Most of a teenager’s day revolves around school, whether the school is a public school, a private school, or a homeschool. One way or another, most of the day involves learning.
For most teenagers, someone else chooses what they’re going to learn. There are lists of subjects required for graduation and for getting into college. These are important subjects, but many teens don’t find them interesting, have a dull teacher or two, or have serious interests that aren’t included in the list of required topics. Other students are anxious to get well-educated in these subjects, but attend terrible schools. Some students just aren’t that good at school.
Even though it would be great if we could all go to the best schools or be good at every subject, or have our favorite topic offered as a required class for graduation, it’s important to remember that we are in charge of our own educations. Someone else might hire the teachers or choose the subjects, but we decide how much we’re going to get out of a time in our lives set aside for learning.
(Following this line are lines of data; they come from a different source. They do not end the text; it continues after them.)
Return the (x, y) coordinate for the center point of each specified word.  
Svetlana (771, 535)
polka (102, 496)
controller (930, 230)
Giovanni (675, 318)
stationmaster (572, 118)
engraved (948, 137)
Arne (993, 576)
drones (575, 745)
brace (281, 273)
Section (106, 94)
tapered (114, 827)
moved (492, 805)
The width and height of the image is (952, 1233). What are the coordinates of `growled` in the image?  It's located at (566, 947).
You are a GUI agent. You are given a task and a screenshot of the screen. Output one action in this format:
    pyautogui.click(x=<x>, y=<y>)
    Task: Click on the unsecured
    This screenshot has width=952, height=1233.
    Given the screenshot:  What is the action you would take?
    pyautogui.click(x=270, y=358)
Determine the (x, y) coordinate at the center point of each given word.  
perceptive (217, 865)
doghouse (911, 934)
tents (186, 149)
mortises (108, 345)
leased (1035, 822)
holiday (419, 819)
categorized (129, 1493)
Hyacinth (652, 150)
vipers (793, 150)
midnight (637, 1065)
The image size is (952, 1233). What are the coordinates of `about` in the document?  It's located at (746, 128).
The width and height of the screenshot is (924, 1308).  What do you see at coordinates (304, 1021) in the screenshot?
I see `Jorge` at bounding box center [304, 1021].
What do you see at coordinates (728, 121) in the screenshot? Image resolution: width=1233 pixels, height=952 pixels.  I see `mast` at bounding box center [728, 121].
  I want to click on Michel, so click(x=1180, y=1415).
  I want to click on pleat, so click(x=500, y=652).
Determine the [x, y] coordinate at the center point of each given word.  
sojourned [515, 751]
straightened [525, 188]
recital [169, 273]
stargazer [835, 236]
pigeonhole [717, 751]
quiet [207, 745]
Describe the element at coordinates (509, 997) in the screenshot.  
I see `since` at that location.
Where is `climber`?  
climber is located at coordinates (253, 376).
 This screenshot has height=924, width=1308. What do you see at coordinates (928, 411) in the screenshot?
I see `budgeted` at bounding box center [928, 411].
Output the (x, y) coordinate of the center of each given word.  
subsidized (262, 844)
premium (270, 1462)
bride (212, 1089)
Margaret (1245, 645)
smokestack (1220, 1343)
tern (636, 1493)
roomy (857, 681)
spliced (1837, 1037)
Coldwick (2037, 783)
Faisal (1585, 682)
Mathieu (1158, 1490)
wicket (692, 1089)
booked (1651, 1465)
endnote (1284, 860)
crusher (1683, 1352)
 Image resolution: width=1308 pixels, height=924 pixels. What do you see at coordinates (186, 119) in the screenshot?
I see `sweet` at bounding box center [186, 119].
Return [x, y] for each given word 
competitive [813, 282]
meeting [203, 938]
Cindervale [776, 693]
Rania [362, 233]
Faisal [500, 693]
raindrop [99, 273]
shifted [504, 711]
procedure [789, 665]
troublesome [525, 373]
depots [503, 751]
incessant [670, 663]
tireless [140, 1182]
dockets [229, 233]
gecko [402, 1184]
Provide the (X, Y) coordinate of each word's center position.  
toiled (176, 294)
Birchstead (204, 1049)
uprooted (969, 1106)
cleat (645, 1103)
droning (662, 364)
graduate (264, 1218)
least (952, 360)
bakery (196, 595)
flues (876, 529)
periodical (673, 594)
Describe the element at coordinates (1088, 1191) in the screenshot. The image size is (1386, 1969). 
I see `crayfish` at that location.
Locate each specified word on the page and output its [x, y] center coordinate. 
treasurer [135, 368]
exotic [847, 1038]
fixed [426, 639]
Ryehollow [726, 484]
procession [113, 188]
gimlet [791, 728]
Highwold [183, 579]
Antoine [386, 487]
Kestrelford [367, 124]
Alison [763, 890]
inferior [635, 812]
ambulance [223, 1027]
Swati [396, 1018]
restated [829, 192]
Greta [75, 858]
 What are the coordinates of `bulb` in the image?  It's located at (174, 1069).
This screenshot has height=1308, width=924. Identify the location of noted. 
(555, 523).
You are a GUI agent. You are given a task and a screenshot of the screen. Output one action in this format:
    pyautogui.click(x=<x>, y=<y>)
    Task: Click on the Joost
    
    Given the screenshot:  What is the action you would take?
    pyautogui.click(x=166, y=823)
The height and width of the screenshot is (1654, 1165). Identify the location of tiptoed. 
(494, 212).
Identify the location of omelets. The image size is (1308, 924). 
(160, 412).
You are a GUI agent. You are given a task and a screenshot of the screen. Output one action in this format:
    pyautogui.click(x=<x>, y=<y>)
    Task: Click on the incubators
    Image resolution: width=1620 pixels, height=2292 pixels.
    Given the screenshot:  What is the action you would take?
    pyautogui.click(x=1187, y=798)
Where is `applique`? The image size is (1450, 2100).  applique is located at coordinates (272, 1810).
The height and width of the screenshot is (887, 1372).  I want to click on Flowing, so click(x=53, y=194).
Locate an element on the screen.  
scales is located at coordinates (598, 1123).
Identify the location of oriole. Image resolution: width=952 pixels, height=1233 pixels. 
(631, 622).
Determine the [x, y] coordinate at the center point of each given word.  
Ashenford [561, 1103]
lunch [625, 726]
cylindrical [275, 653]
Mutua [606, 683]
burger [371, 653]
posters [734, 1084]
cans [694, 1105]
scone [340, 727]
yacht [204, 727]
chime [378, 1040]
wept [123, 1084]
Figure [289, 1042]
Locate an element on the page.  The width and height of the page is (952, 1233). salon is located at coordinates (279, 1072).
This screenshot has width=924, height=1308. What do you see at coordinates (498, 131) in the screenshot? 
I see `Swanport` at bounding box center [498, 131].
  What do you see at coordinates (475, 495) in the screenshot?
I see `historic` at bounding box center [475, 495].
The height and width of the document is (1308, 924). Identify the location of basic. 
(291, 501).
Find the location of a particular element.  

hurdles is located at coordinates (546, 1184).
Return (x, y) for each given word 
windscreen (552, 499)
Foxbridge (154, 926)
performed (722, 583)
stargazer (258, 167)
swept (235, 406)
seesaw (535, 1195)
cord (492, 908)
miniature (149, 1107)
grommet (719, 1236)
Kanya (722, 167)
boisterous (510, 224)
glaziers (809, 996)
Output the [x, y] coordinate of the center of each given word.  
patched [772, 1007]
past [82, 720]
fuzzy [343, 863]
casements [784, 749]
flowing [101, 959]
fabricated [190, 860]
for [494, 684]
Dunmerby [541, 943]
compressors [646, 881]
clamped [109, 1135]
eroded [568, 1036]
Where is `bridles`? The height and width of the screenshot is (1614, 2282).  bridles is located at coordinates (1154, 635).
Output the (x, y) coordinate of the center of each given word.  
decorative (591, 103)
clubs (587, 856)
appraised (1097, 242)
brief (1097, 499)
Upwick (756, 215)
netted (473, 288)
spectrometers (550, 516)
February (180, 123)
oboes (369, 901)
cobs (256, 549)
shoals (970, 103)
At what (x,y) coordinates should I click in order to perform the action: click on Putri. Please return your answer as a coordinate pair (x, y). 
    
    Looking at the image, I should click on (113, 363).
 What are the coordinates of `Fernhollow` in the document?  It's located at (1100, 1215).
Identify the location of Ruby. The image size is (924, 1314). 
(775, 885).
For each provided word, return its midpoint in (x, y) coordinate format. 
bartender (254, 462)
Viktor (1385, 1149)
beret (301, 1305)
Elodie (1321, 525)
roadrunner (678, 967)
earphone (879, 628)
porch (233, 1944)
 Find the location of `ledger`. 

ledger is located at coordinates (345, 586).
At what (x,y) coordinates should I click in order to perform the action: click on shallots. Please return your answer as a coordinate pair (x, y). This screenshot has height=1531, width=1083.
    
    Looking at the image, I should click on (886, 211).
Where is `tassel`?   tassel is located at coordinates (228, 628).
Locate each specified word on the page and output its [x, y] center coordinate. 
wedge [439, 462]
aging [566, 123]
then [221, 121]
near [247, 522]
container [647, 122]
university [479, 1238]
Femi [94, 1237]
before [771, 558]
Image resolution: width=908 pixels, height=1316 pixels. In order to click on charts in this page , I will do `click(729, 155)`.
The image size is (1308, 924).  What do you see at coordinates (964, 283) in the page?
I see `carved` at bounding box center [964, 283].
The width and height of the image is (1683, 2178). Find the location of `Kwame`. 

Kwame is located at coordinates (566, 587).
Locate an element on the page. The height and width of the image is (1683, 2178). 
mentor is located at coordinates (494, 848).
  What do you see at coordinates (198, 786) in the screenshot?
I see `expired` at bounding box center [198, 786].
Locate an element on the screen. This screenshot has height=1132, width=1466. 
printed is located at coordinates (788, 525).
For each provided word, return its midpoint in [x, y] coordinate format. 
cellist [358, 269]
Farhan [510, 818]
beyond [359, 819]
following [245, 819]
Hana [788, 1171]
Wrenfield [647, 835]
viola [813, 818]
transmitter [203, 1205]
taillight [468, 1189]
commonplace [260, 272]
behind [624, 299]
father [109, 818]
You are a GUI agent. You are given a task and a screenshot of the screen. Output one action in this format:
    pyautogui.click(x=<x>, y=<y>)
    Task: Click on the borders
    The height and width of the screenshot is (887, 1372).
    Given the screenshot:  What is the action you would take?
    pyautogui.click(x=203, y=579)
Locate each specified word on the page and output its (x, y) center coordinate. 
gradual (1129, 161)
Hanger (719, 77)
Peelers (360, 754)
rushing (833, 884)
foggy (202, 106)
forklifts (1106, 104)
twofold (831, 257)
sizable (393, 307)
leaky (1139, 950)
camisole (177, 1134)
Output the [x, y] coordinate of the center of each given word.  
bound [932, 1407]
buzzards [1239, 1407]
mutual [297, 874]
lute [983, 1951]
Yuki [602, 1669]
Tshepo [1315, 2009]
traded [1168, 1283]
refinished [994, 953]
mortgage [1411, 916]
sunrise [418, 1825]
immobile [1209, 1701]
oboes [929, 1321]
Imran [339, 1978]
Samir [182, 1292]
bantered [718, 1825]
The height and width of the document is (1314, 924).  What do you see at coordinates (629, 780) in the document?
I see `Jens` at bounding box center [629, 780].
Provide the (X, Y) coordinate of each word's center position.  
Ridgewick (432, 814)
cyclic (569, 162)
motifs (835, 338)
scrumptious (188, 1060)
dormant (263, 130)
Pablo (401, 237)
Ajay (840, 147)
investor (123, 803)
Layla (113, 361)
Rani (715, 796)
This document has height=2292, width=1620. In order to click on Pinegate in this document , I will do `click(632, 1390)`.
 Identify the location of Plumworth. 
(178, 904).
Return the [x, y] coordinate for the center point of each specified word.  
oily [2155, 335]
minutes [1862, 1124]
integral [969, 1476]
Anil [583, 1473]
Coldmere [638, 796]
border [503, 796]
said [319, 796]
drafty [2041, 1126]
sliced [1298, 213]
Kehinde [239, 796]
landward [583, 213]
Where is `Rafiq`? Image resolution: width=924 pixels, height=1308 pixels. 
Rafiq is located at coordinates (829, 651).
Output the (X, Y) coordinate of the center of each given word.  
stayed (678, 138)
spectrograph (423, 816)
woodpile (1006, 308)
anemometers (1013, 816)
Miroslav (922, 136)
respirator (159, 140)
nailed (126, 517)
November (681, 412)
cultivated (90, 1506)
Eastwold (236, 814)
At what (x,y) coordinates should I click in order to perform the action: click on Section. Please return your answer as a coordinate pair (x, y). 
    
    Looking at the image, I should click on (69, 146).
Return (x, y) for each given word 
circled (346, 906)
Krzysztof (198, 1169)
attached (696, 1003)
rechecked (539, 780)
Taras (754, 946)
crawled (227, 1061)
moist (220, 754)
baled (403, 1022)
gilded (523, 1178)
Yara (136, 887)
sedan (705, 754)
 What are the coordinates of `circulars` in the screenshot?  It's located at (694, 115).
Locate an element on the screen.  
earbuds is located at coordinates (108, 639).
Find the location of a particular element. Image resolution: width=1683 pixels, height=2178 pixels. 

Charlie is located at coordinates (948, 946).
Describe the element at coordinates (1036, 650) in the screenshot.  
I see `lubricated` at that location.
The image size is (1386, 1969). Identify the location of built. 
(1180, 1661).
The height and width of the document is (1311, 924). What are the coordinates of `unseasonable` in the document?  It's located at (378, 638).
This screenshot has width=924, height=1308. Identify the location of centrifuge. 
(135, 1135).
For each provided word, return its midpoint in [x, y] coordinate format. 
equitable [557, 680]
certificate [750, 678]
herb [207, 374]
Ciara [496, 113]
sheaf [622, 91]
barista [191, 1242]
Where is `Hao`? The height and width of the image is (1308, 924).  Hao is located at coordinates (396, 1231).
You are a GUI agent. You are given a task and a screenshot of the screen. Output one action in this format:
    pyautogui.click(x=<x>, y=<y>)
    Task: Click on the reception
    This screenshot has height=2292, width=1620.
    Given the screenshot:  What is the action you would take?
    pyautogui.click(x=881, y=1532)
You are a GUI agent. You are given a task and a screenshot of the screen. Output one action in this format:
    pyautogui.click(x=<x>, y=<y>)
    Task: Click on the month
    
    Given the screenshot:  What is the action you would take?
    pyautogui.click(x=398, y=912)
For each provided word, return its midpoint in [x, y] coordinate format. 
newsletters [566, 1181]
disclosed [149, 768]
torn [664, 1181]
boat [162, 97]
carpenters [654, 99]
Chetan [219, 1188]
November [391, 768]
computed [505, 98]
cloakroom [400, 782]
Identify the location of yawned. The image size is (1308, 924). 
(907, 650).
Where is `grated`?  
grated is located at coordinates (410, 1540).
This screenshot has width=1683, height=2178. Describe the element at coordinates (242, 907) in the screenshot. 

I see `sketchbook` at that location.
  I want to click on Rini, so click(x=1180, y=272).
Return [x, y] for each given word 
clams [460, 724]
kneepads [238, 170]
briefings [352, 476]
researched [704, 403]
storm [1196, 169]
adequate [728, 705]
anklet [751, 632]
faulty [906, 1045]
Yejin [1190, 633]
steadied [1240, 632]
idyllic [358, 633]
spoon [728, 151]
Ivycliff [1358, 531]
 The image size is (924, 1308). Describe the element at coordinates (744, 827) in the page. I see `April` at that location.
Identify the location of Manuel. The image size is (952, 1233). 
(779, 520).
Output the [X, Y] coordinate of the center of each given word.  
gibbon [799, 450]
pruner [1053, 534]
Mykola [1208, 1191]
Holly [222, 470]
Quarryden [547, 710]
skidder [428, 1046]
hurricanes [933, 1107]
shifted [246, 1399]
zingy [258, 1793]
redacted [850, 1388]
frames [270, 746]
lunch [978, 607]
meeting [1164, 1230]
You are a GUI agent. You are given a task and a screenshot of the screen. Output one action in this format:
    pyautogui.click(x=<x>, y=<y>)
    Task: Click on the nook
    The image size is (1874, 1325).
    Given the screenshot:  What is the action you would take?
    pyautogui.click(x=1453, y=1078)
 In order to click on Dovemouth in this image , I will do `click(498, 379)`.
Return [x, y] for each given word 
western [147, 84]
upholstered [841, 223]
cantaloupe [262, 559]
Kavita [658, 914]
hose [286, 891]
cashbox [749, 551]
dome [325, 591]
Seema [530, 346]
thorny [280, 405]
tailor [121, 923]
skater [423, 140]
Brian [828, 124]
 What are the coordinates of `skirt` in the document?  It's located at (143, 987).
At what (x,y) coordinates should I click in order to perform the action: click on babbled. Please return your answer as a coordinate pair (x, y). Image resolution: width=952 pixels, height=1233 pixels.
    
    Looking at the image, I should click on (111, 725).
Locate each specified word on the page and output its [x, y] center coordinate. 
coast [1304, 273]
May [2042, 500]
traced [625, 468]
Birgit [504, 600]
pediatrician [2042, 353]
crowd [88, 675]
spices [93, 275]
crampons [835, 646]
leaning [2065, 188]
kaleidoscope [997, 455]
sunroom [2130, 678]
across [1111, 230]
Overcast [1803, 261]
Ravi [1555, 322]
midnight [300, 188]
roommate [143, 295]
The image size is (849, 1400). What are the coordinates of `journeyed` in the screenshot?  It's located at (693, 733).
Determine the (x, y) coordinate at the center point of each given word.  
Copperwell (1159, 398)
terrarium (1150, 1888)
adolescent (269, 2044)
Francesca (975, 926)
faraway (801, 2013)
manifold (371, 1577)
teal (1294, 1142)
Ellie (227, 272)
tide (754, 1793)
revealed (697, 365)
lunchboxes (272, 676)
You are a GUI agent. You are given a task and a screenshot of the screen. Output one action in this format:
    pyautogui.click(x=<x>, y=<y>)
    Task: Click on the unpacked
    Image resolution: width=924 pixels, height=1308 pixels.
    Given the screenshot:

Here are five tips for making sure school isn’t boring:
- Make a boring class interesting by asking your teacher for his opinion on the subject he’s discussing. This makes him stop the lecture he’s given a hundred times and show you how he really feels about the subject, and may start a class discussion. Ask respectful, important questions that are on topic.
- Learn more than is taught. In survey classes, you tend to spend a week on a topic, barely skimming the surface. The really interesting parts of any subject are buried deep in the advanced material. Find books and websites on the topic and read until you find a part that interests you. Learning those things makes the basics more interesting.
- If you want to learn something that isn’t being taught at school, teach yourself. Find a mentor to teach you, read books, visit websites, and watch educational programs. Become an expert at something no one else knows anything about. Having one subject you’re excited about makes it easier to cope with the other subjects.
- Teach what you’re learning to someone else. The person who learns the most is always the teacher. You’ll learn to choose what is interesting, but also learn the material better. You can tutor or you can teach a younger sibling or friend.
- Connect a boring subject to something you enjoy. If you hate math but want to own a business, figure out how to use your math in your business and imagine yourself using it that way. If you love horses, but hate history, learn what role horses played in history. You can connect almost any two subjects.
A Mormon quote about education:
Part of the tragedy you must avoid is to discover too late that you missed an opportunity to prepare for a future only God could see for you. The chance to learn another language is for me a painful example. My father was born in Mexico. He grew up speaking Spanish as his first language. I lived in his home for more than 20 years. Sadly, I never asked him to teach me a word of Spanish. But my Church assignments have caused me to have contacts in Mexico, Central America, Colombia, Venezuela, and Ecuador. It was no accident that I was born into a home with a Spanish-speaking father.
My father was a great teacher. He was a chemist. He even kept a blackboard in our basement for his children. He was eager to teach me mathematics. He spent hours trying to help me solve problems for my physics classes. He pled with me to think more often about those things that then seemed so uninteresting and unimportant. Years later I was called by the Lord to the Presiding Bishopric of the Church and given responsibilities for computing and communications systems. What a blessing I might have had if I had followed with my father the counsel I am giving to you now.
Your life is carefully watched over, as was mine. The Lord knows both what He will need you to do and what you will need to know to do it. You can with confidence expect that He has prepared opportunities for you to learn. You will not recognize those opportunities perfectly, as I did not. But when you put the spiritual things first in your life, you will be blessed to feel directed toward certain learning, and you will be motivated to work harder. (see Henry B. Eyring, “Real-Life Education,” NewEra, Apr 2009, 2–8.)